Input data:
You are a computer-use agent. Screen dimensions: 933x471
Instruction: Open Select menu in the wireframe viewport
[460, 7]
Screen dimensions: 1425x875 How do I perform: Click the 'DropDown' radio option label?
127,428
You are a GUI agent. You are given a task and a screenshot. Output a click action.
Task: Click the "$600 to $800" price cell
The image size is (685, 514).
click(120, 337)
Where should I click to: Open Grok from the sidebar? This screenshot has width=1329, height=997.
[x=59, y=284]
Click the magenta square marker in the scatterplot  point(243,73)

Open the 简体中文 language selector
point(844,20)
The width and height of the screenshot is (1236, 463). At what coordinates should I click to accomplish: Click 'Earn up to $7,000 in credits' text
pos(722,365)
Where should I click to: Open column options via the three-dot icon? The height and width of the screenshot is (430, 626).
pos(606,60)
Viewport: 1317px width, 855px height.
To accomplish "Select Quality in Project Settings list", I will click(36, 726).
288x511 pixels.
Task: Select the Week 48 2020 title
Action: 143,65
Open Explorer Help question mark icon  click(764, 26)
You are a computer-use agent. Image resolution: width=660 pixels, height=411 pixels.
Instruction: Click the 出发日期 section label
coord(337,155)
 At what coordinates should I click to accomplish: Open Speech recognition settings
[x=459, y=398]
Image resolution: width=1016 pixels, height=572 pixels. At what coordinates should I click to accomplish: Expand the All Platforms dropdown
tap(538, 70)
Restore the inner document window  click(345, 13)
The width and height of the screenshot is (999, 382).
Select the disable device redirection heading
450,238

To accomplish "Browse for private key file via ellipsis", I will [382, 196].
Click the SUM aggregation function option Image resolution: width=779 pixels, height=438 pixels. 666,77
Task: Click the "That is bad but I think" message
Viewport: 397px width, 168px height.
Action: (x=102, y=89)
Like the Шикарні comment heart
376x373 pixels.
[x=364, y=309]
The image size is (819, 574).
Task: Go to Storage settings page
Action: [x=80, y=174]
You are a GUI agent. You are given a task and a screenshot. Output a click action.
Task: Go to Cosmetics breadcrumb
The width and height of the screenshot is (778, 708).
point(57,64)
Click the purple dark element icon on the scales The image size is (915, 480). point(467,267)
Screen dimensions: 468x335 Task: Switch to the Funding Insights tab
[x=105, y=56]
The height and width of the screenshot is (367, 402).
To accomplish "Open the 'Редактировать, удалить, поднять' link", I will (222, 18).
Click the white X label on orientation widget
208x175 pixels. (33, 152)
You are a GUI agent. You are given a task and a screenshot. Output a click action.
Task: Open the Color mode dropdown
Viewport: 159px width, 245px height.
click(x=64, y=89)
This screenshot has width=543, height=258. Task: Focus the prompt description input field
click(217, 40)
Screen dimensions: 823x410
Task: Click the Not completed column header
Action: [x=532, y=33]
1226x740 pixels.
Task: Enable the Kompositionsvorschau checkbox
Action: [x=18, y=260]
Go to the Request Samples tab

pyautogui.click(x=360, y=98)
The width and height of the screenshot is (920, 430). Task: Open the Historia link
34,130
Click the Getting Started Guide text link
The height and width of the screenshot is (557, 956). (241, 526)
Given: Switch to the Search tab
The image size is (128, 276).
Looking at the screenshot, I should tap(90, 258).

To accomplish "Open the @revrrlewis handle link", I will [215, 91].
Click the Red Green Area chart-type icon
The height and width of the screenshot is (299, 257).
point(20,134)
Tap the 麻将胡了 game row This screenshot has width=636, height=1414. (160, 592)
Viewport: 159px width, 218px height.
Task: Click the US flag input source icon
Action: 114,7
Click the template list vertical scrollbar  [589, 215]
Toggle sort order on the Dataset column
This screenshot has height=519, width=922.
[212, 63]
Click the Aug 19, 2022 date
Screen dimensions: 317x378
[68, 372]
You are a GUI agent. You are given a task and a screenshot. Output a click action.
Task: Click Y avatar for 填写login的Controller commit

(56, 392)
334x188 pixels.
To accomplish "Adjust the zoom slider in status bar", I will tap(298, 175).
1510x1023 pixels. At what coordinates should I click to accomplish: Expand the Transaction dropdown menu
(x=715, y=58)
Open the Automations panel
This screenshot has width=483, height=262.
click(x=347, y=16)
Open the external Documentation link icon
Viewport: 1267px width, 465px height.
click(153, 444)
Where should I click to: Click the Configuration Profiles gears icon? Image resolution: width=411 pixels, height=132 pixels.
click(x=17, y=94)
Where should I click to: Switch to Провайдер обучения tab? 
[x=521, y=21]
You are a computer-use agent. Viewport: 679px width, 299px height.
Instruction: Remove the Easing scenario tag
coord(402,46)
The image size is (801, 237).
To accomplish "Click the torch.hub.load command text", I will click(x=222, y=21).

Directions for this task: Copy every record once more, exactly as given.

Problem solution:
You are a computer-use agent. Screen dimensions: 933x471
Instruction: Open Select menu in the wireframe viewport
[460, 7]
Screen dimensions: 1425x875 How do I perform: Click the 'DropDown' radio option label?
127,428
You are a GUI agent. You are given a task and a screenshot. Output a click action.
Task: Click the "$600 to $800" price cell
The image size is (685, 514).
click(120, 337)
Where should I click to: Open Grok from the sidebar? This screenshot has width=1329, height=997.
[x=59, y=284]
Click the magenta square marker in the scatterplot  point(243,73)

Open the 简体中文 language selector
point(844,20)
The width and height of the screenshot is (1236, 463). At what coordinates should I click to accomplish: Click 'Earn up to $7,000 in credits' text
pos(722,365)
Where should I click to: Open column options via the three-dot icon? The height and width of the screenshot is (430, 626).
pos(606,60)
Viewport: 1317px width, 855px height.
To accomplish "Select Quality in Project Settings list", I will click(36, 726).
288x511 pixels.
Task: Select the Week 48 2020 title
Action: 143,65
Open Explorer Help question mark icon  click(764, 26)
You are a computer-use agent. Image resolution: width=660 pixels, height=411 pixels.
Instruction: Click the 出发日期 section label
coord(337,155)
 At what coordinates should I click to accomplish: Open Speech recognition settings
[x=459, y=398]
Image resolution: width=1016 pixels, height=572 pixels. At what coordinates should I click to accomplish: Expand the All Platforms dropdown
tap(538, 70)
Restore the inner document window  click(345, 13)
The width and height of the screenshot is (999, 382).
Select the disable device redirection heading
450,238

To accomplish "Browse for private key file via ellipsis", I will [382, 196].
Click the SUM aggregation function option Image resolution: width=779 pixels, height=438 pixels. 666,77
Task: Click the "That is bad but I think" message
Viewport: 397px width, 168px height.
Action: (x=102, y=89)
Like the Шикарні comment heart
376x373 pixels.
[x=364, y=309]
The image size is (819, 574).
Task: Go to Storage settings page
Action: [x=80, y=174]
You are a GUI agent. You are given a task and a screenshot. Output a click action.
Task: Go to Cosmetics breadcrumb
The width and height of the screenshot is (778, 708).
point(57,64)
Click the purple dark element icon on the scales The image size is (915, 480). point(467,267)
Screen dimensions: 468x335 Task: Switch to the Funding Insights tab
[x=105, y=56]
The height and width of the screenshot is (367, 402).
To accomplish "Open the 'Редактировать, удалить, поднять' link", I will (222, 18).
Click the white X label on orientation widget
208x175 pixels. (33, 152)
You are a GUI agent. You are given a task and a screenshot. Output a click action.
Task: Open the Color mode dropdown
Viewport: 159px width, 245px height.
click(x=64, y=89)
This screenshot has width=543, height=258. Task: Focus the prompt description input field
click(217, 40)
Screen dimensions: 823x410
Task: Click the Not completed column header
Action: [x=532, y=33]
1226x740 pixels.
Task: Enable the Kompositionsvorschau checkbox
Action: [x=18, y=260]
Go to the Request Samples tab

pyautogui.click(x=360, y=98)
The width and height of the screenshot is (920, 430). Task: Open the Historia link
34,130
Click the Getting Started Guide text link
The height and width of the screenshot is (557, 956). (241, 526)
Given: Switch to the Search tab
The image size is (128, 276).
Looking at the screenshot, I should tap(90, 258).

To accomplish "Open the @revrrlewis handle link", I will [215, 91].
Click the Red Green Area chart-type icon
The height and width of the screenshot is (299, 257).
point(20,134)
Tap the 麻将胡了 game row This screenshot has width=636, height=1414. (160, 592)
Viewport: 159px width, 218px height.
Task: Click the US flag input source icon
Action: 114,7
Click the template list vertical scrollbar  [589, 215]
Toggle sort order on the Dataset column
This screenshot has height=519, width=922.
[212, 63]
Click the Aug 19, 2022 date
Screen dimensions: 317x378
[68, 372]
You are a GUI agent. You are given a task and a screenshot. Output a click action.
Task: Click Y avatar for 填写login的Controller commit

(56, 392)
334x188 pixels.
To accomplish "Adjust the zoom slider in status bar", I will tap(298, 175).
1510x1023 pixels. At what coordinates should I click to accomplish: Expand the Transaction dropdown menu
(x=715, y=58)
Open the Automations panel
This screenshot has width=483, height=262.
click(x=347, y=16)
Open the external Documentation link icon
Viewport: 1267px width, 465px height.
click(153, 444)
Where should I click to: Click the Configuration Profiles gears icon? Image resolution: width=411 pixels, height=132 pixels.
click(x=17, y=94)
Where should I click to: Switch to Провайдер обучения tab? 
[x=521, y=21]
You are a computer-use agent. Viewport: 679px width, 299px height.
Instruction: Remove the Easing scenario tag
coord(402,46)
The image size is (801, 237).
To accomplish "Click the torch.hub.load command text", I will click(x=222, y=21).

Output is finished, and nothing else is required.